A state judge has declined to dismiss a challenge to the Cuomo administration’s 2013 regulations that prohibit state funds from underwriting salaries of executives at private healthcare providers who make more than $199,000 a year.

Albany Supreme Court Justice George Ceresia Jr. (See Profile) found that plaintiffs sufficiently showed that the state regulations may violate provisions of the business corporation and the limited liability company laws. Those statutes give private companies power to “hire and fix compensation for officers, directors and employees,” Ceresia noted.

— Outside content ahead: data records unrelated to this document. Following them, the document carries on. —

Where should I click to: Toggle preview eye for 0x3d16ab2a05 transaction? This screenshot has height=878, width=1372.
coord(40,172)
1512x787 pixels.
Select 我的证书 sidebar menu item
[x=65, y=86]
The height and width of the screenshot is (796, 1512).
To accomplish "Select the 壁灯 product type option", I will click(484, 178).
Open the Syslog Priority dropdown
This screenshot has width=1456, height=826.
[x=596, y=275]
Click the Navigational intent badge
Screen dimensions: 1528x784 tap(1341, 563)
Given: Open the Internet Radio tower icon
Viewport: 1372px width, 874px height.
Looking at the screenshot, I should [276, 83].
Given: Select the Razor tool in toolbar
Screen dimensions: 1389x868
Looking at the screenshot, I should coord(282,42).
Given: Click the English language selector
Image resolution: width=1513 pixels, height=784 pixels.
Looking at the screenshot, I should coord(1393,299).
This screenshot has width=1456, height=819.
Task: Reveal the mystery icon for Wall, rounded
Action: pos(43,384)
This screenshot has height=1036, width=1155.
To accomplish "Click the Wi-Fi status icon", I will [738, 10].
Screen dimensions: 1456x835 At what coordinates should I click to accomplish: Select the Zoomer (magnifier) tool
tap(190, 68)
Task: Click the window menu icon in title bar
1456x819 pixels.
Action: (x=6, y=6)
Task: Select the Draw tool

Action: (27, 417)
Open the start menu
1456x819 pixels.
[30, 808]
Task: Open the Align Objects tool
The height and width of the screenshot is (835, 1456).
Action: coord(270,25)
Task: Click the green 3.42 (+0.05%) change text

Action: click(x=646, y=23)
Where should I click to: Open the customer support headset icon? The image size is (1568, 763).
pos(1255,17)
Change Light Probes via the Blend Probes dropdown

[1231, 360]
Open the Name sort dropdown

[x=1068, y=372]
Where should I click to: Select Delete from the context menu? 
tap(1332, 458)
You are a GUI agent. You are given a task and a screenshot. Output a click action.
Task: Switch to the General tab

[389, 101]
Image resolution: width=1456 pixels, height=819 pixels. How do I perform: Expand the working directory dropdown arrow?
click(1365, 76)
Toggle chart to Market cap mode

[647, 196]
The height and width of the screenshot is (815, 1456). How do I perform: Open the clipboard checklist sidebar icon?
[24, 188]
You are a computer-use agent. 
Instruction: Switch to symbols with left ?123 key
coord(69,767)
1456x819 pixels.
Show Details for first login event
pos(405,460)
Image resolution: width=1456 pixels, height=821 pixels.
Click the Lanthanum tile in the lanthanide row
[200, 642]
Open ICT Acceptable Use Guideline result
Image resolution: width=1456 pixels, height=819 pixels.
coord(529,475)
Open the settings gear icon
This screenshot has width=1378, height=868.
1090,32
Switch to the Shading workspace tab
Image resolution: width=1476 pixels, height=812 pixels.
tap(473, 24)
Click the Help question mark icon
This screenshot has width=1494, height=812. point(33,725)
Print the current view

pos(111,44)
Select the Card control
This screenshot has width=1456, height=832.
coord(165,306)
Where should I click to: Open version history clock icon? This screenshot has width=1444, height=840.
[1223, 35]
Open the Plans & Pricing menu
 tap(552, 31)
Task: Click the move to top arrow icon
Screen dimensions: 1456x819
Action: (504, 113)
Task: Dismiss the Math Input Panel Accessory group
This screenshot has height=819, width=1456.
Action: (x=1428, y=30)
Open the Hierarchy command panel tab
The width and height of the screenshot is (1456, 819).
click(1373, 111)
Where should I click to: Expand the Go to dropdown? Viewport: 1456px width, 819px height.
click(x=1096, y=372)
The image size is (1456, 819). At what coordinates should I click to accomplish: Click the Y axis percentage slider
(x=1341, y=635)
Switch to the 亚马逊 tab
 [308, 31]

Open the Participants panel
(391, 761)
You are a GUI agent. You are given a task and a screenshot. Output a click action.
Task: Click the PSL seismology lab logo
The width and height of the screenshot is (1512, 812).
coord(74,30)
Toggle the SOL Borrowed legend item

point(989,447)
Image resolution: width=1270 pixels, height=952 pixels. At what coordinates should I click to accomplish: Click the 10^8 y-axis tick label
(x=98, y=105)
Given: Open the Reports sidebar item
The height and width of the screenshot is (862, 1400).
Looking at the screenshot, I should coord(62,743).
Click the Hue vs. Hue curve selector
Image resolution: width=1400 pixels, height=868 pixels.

He also found that the state rules may be arbitrary and capricious since they apply to healthcare and service providers but not other recipients of health-related public funding, such as pharmacies and medical suppliers.

Under the regulations, healthcare providers face the loss of Medicaid and other public health funding if they violate salary and administrative cost rules.

Ceresia ruled in the consolidated actions: Matter of LeadingAge N.Y. v. Shah, 5333-13, and Matter of Coalition of New York State Public Health Plans v. State Department of Health, 5352-13.

David Luntz, principal at Hinman Straub and Cornelius Murray, shareholder at O’Connell & Aronowitz, both in Albany, represented LeadingAge. Partners Andrew Frackman and Abby Rudzin of O’Melveny & Myers argued for the New York State Public Health Plans.

Assistant Attorney General Douglas Goglia defended the state.

Ceresia’s ruling ran counter to Suffolk County Supreme Court Justice Emily Pines’ (See Profile) reading of the state regulations in Concerned Home Care Providers v. New York State Dept. of Health, 015593-2013. She held that the state public health and social services laws allow enforcement of the state’s restrictions (NYLJ, Aug. 7).

The plaintiffs are appealing Pines’ ruling.